4. Den Universitätsstudenten muss eine intensive Betreuung zuteil werden.
Zwei Studenten haben sich bereits für das Studium der kath. Theologie gemeldet, der eine ist z. Zt. noch orthodox und bekleidet die Stelle eines Sekretärs beim hiesigen orthodoxen Bischofs Tychon, hat seine theologischen Studien im orthodoxen Priesterseminar abgeschlossen und stand zu Kriegsbeginn vor der Weihe zum Priester der orthodoxen Kirche. Aufnahme zu St. Ottilien zur weiteren Ausbildung steht bevor, event. Anstellung im Orient ist von Rom aus in sicherer Aussicht gestellt.

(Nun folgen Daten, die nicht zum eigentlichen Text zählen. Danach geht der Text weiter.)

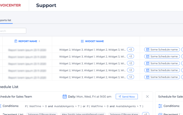Expand the second row's +2 widget badge

130,56
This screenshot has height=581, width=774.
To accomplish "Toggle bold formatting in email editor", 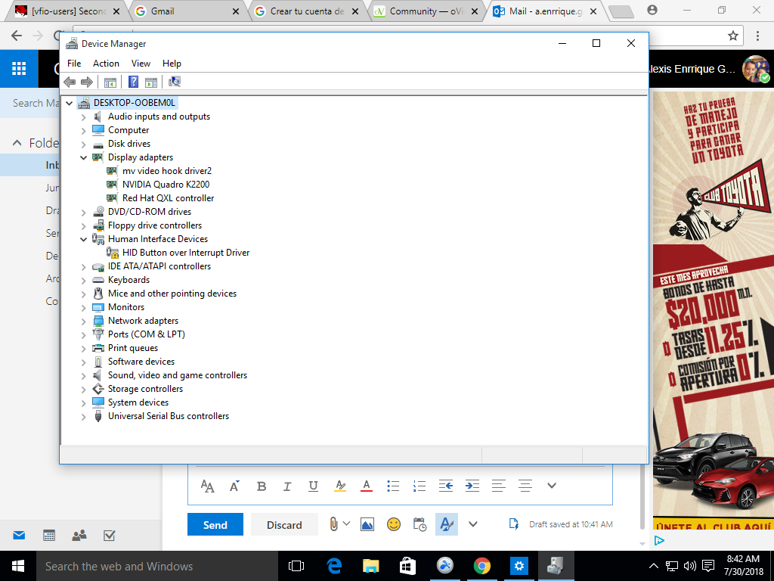I will pos(262,486).
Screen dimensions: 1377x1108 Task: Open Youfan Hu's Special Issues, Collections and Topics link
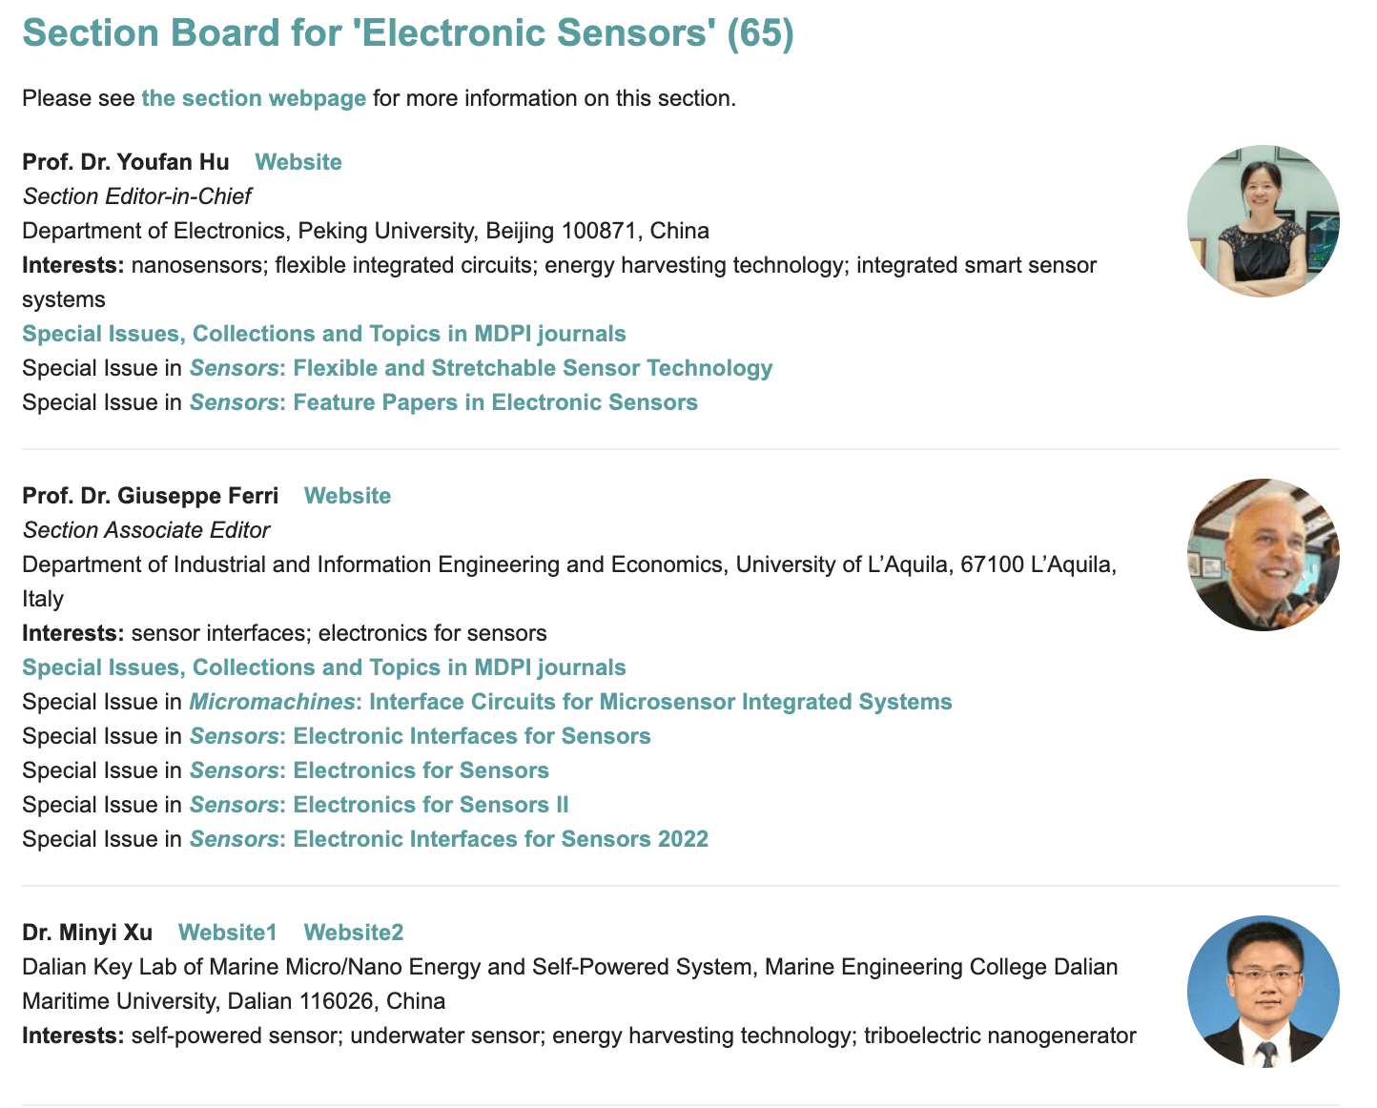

Die Besprechungen mit fünf katholischen Studenten aus der Ukraine konnten, zum Teil aus finanziellen Gründen, noch zu keinem bestimmten Ergebnis führen.
Eine russische Dame, 25 Jahre alt, vorher orthodox, ist konvertiert. Sie besitzt eine höhere Bildung, beherrscht vier Sprachen und möchte als Missionsschwester in Steyl eintreten. Leider gestatten die häuslichen Verhältnisse noch nicht den Eintritt, da sie die einzige Ernährerin ihres orthodoxen Vaters und ihrer orthodoxen Stiefschwester ist.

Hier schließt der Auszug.